PASSAGE TO READ
- - - - -
We agreed to do a hike on Wednesday morning and after getting five questionable hours of sleep, my alarm went off at 5 AM and I met him around 8 AM at the Otter and Big Creek Falls trailhead in North Bend. It wasn’t the most challenging trail I’ve done, but after doing 8+ strenuous miles on Sunday, my calves were still burning and I was happy to take a more relaxing hike. Even so, Apple Health says I walked 11 miles and took over 24,000 steps on Wednesday, so it’s not like we didn’t get a workout in. Also, it was nice to get to know Chow on a more personal level and I’m pretty excited to develop a friendship with someone that likes to travel for poker and can help me elevate my own game.

My dogs went with us and we took a lot of pics and I thought a lot of them came out pretty good, so here are some of the best ones:

I think we spent about 4-5 hours on the trail and after a two hour drive home, it was nearly 4 PM. My plan was to play PLO when the game started at 6 PM, but I was lacking good sleep and I’d been up since 5 AM, so I knew it was questionable whether I should be playing at all. PLO has been lucrative for me over the past month and I didn’t want to miss a good game, so I was there for the start of it, but I knew I was walking on the edge. I figured if things went well, I would be fine, but I was conscious of the fact that I might not be in the mental condition to grind out a grueling session.

The lineup was a bad start. The game was 8-handed and featured the likes of Bulletproof, Mr. Freeze, and Charlie Hustle. One of the Huey, Duey, and Louie triplets was making a rare appearance and there were a couple other non-regulars that weren’t good action as well. There were two players in the game that I was excited about.

I started with $700 and had another $700 in my pocket for topping off. I was about 40 minutes into the session with maybe $650 in front of me when this hand came up:

I made a rather loose open to $15 with QJT5 triple suited (three spades) from the hijack, the button called, and Bulletproof defended his big blind. This is a hand I should definitely be folding. I have an extremely loose player on the button and I have a three card hand. When my hand is triple suited, the fact that I have a useless dangler is magnified. It just makes no sense to get involved with a handicap when I know I won’t even have position in the hand like 80% of the time.
- - - - -
STORED DATA
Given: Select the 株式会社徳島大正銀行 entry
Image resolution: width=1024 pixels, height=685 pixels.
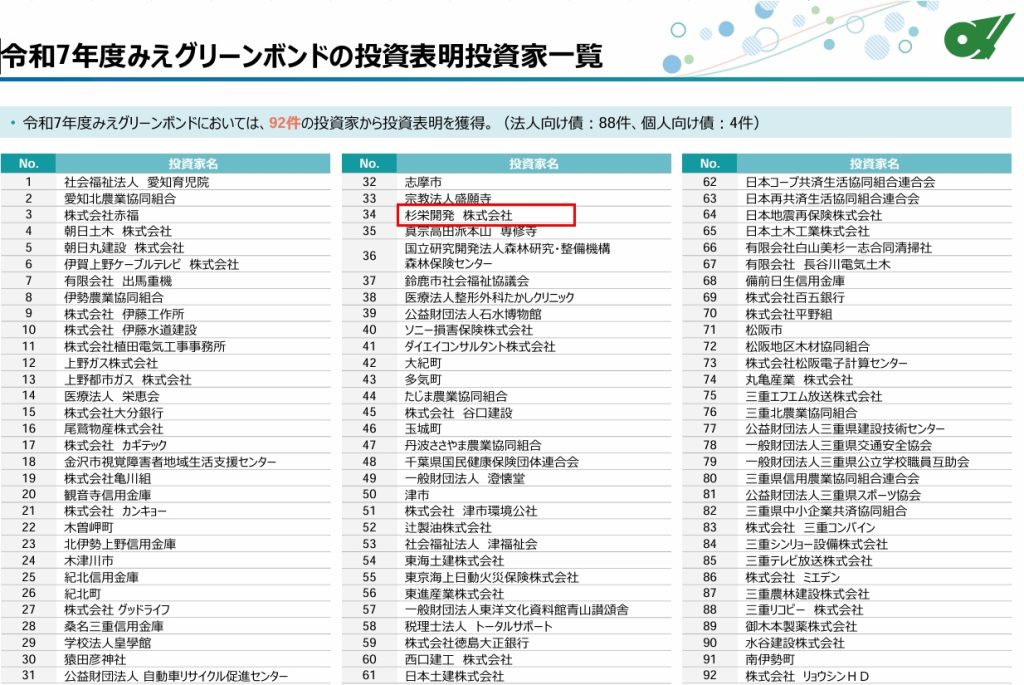Looking at the screenshot, I should click(x=466, y=643).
- - - - -
CHALLENGES
a – In the poker blog passage, what trailhead did the hike start from?
b – Return everything from "I think we spent" down to "a grueling session." in the poker blog passage, copied without any change.

RESPONSES PER TASK
a – The Otter and Big Creek Falls trailhead in North Bend.

b –
I think we spent about 4-5 hours on the trail and after a two hour drive home, it was nearly 4 PM. My plan was to play PLO when the game started at 6 PM, but I was lacking good sleep and I’d been up since 5 AM, so I knew it was questionable whether I should be playing at all. PLO has been lucrative for me over the past month and I didn’t want to miss a good game, so I was there for the start of it, but I knew I was walking on the edge. I figured if things went well, I would be fine, but I was conscious of the fact that I might not be in the mental condition to grind out a grueling session.